Shown here is a ticket to Altuve’s big league debut signed by the Astros great.
NO. He should have been suspended from the game for his cheating. That M.V.P. should have been takin away. Why is what he did any different from what Pete Rose did. He hurt the intergroty of the game. He benefited from a weak commissioner.
I do not consider that Jose Altuve is a cheating baseball player. To play baseball in the big leagues, you must have high conditions to do all what Altuve did on his career. Nobody can deny the effort that Altuve has been doing since he begun playing baseball in his country, practicing baseball all day, studying how to play-defense and batting and keeping himself to be daily player. But the most important part of him is, showed to the world, that a short-man has chance to be great player too.
He played hard to be a Baseball Star without using PED and he played with passion and love for the game to put his team on Post-Season all the time.
Baseball field has been full of players; just not only are associated with PED, but also are involved on other bad areas and some of them are in Cooperstown.
Today, some influencer and savvy baseball journalist are trying to pushing, hard to Hall of Fame, baseball players that were link to PED. This is “Unbelievable Thing”, but it is true.
In fact, Jose Altuve deserve be part of Hall of Fame, if his Organization made a big mistake, it ‘s his organization but no him.
He cheated. His accomplishments are bogus.

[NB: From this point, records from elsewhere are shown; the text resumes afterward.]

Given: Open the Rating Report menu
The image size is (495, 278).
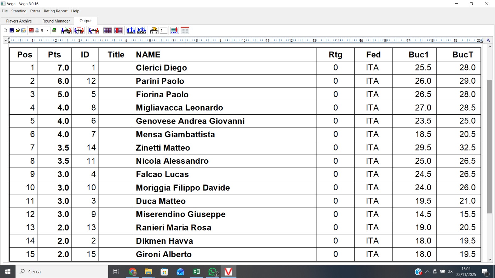Looking at the screenshot, I should tap(56, 11).
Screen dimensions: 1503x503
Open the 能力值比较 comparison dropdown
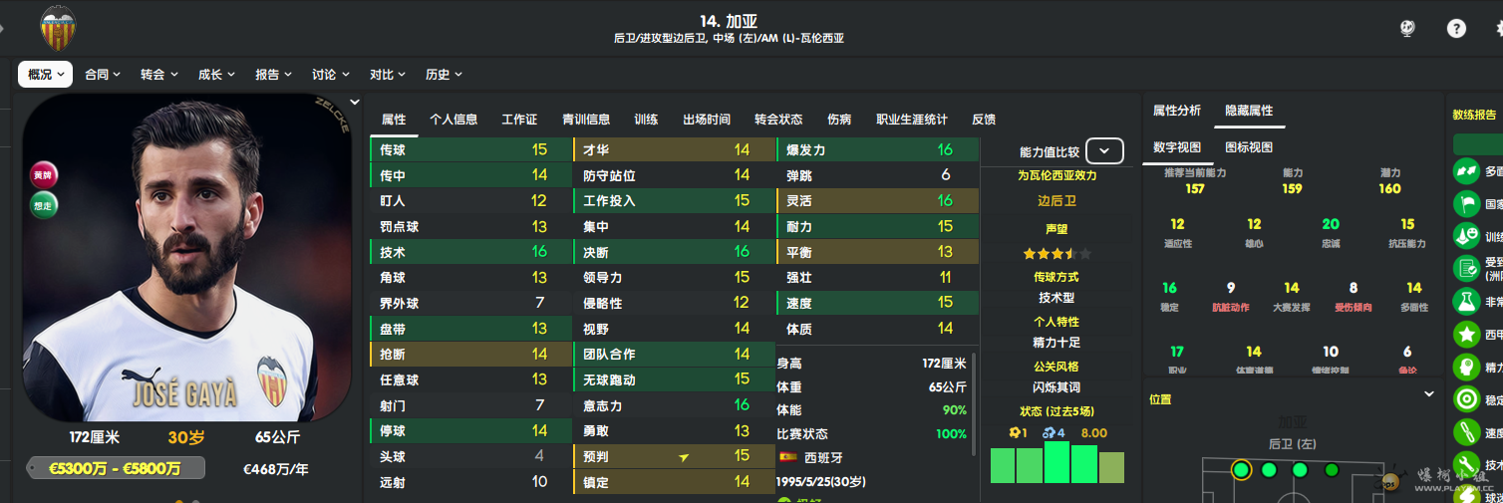[1104, 151]
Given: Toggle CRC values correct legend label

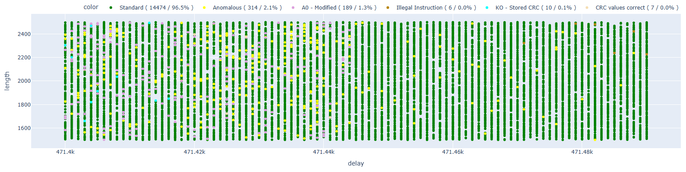Looking at the screenshot, I should tap(637, 8).
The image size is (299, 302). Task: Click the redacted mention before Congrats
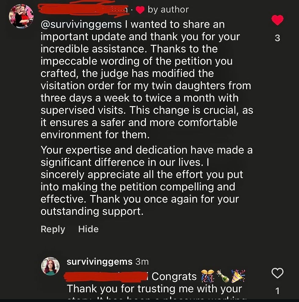[x=107, y=277]
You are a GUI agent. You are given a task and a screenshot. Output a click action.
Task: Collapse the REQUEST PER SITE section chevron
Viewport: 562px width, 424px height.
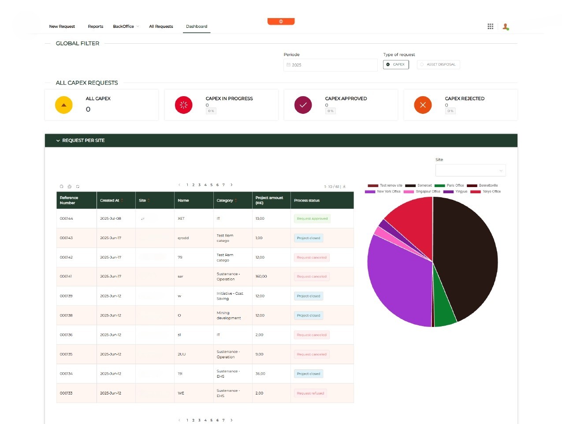58,140
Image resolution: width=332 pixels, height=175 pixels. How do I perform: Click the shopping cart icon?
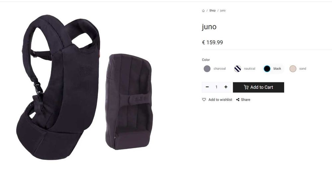(246, 87)
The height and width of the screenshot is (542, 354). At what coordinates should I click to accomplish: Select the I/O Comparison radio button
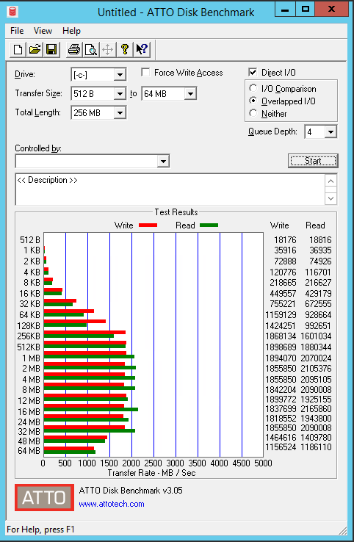253,88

Yes, the Astros cheated. Yes Altuve was part of that team. Does that take away his resume to hold a much deserved spot in Cooperstown?…. No it doesn’t. Cooperstown is fraught with the likes of many questionable occupancies within its walls of honor. Some that don’t deserve to be there, some that are only there due to a changing MLB rules system and others who are flat out cheaters. Funny how onlookers bash the Astros, yet applaud and revere the 12 years of Yankees teams that trotted out teams with more juice in their veins than blood… by the way they won 5 World Series titles in the steroid era in that time frame… not a lot of crying for their “cheating” and success due to shorter injury stints and bulked up batters and faster fielders. Who knows, in 20 years the Sign Stealing Scandal may just be looked at the same way… but I doubt it. It seems the MLB needed a fall guy and the Astros were tapped to be the patsy’s for an entire league using the same or even exact tactics as Houston. No matter his successes, his height or his guile, one day Altuve will grace the Halls of Cooperstown and all will be right in the world.
No what aboutism is going to win an argument. The fact is he cheated. I used to respect him highly. I have my standards and you have yours.